Now assume that the input tensor is as follows (seqlen=5, batchsize=3, each letter represents a certain vector (0 denotes pad), and left aligned),
“a b c d e”
"x y z 0 0"
"v w 0 0 0"
2) If we use bidirectional LSTM, the hidden and cell Variables at the last step are also double-sized (assuming # layers is 1).
I wonder if the hidden and cell values at the last step correspond to “e00” for forward part output (the first dimension of hidden and cell variables) and “axv” for backward part output (the second dimension).
How can we effectively obtain the “actual” (not masked) hidden (or cell) outputs at the last step for bidirection LSTM? For example, in the input case, how can we get the outputs corresponding to “ezw” for forward direction and “axv” for backward direction? Should we use certain indexing with sequence lengths, which would be inefficient when using GPUs? or are there more elegant ways?
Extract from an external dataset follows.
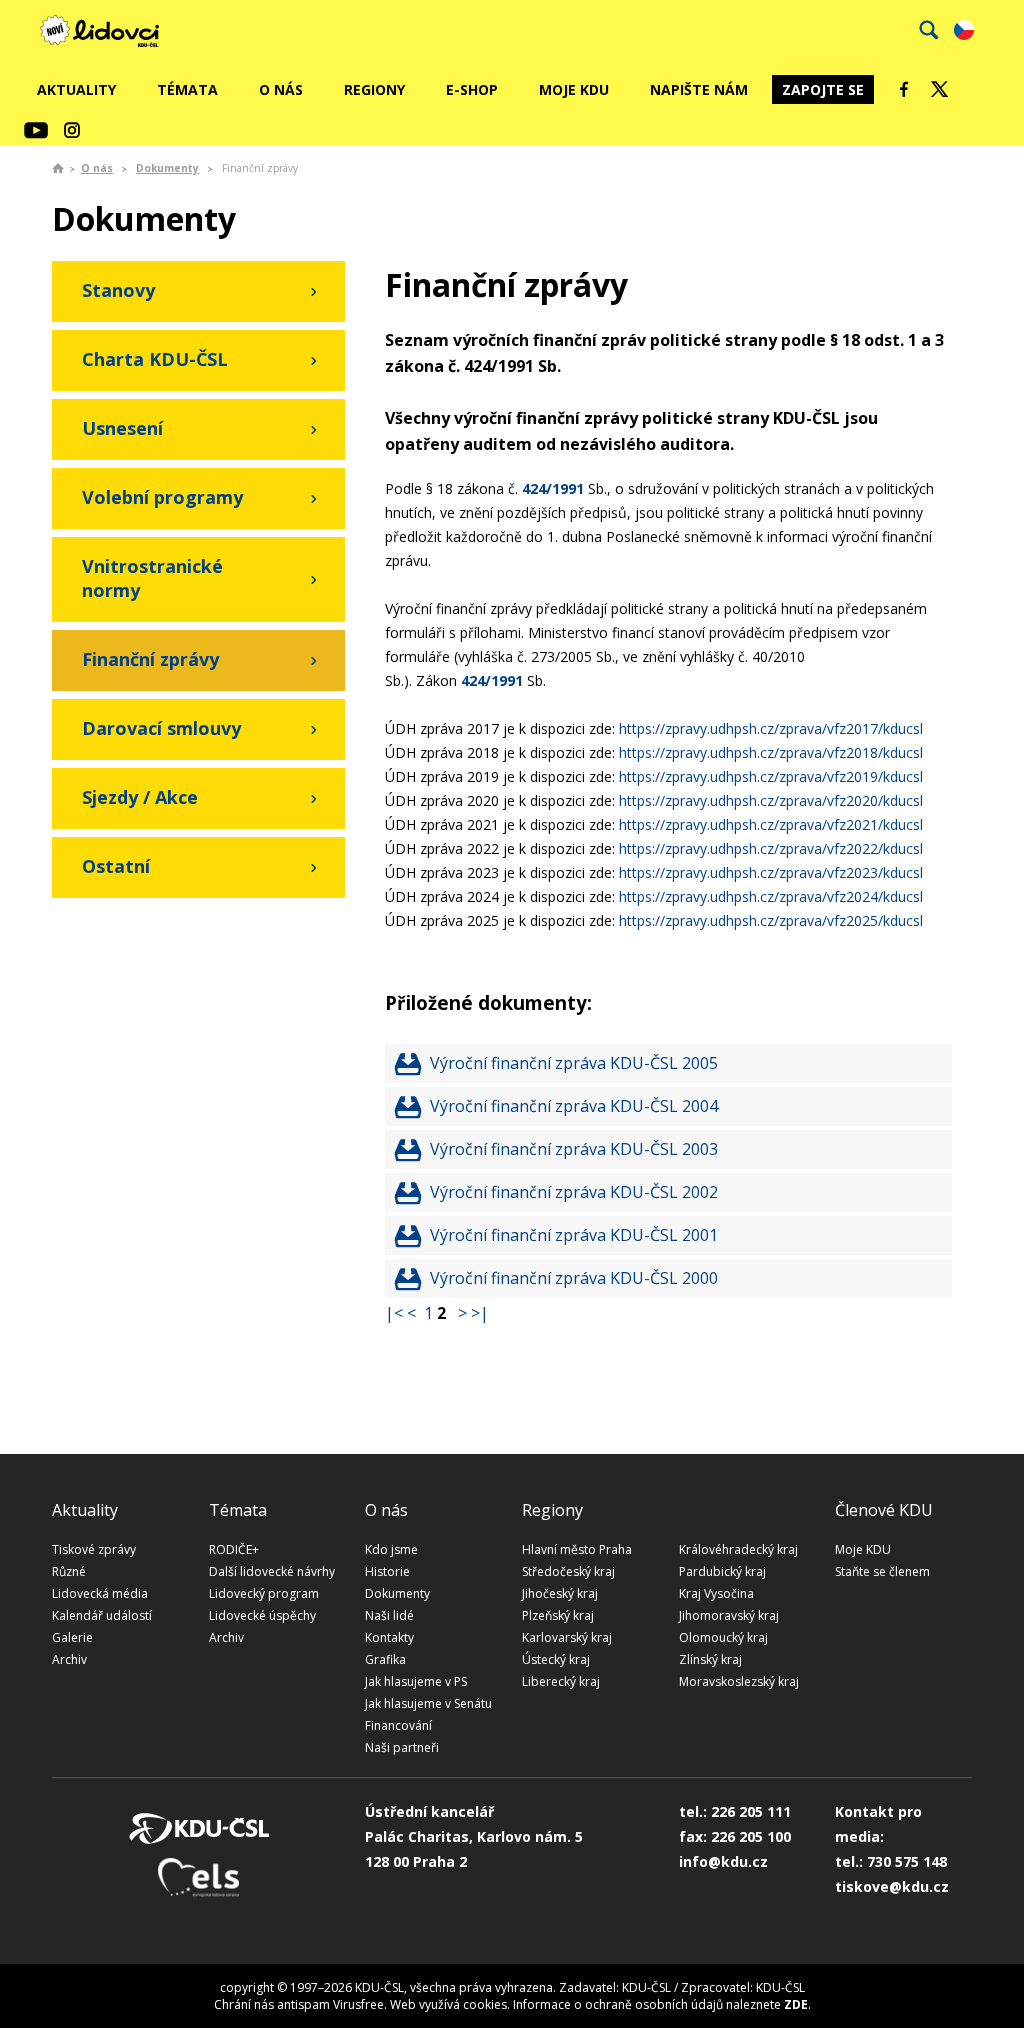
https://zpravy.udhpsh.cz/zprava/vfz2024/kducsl (771, 896)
For a forward RNN, the returned last hidden and cell values are e00 if you don’t use PackedSequence, but they’re ezw if you do. For the backward direction of a bidirectional RNN, they’re axv in both cases, but the RNN will have started at ezw in the PackedSequence case and e00 in the case without it.
When building a PackedSequence, is the padding always assumed to be on the right ? Is there a way to give sequences that are padded on the left ?
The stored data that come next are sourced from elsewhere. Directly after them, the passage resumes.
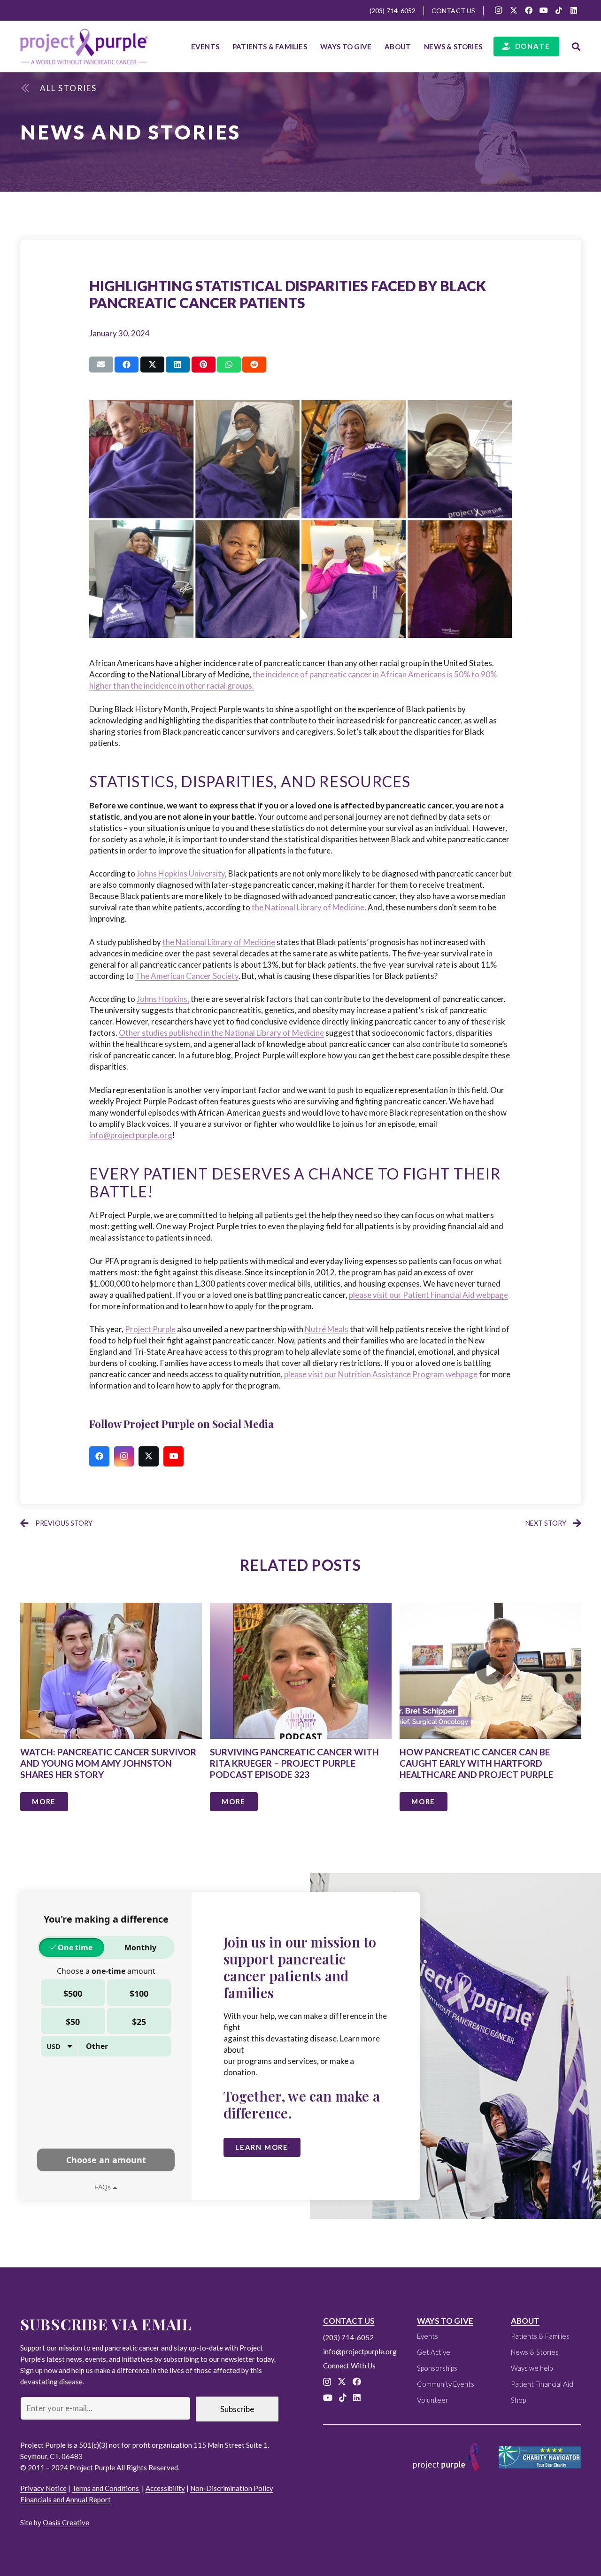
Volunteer (432, 2400)
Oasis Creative (66, 2522)
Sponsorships (437, 2368)
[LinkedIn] (573, 10)
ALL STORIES (68, 88)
Thanks for the great work !
Yes, the padding is always assumed to be on the right. There are reasons to put the padding on the left if your model is performing computations on the padding tokens and you want to minimize the distortion, but if there are reasons to use left-padding rather than right-padding when the padding tokens won’t be used, we must have overlooked them.
No, it’s fine to pad on the right !
I just wanted to know whether it is a constraint or not, because I then have to modify my old code to fulfil that contraint, that’s all. Thx !
I have another question:)
I saw some codes that is
If LSTM get input as packed_sequence (pack_padded_sequence), LSTM doesn’t need initial hidden and cell state.
For example)
Without pack_padded_sequence,
out, hidden = self.lstm(input, (h0, c0))
with pack_padded_sequence,
packed = self.lstm(pack_padded_sequence_variable) #without (h0,c0)
I can not understand how it works. I saw doc in pytorch but I couldn’t figure it out. is there anyone who help me??
providing initial hidden state is independent of whether you give packed sequences or not. If you dont give initial hidden state, it is initialized to zero.
Hey James, I have a use case for left-padding when the padding token won’t be used: Are "left-padded" sequences possible?. Any elegant way to handle this? Would it be simpler for me to just accept the extra calculations and process padding tokens on the left?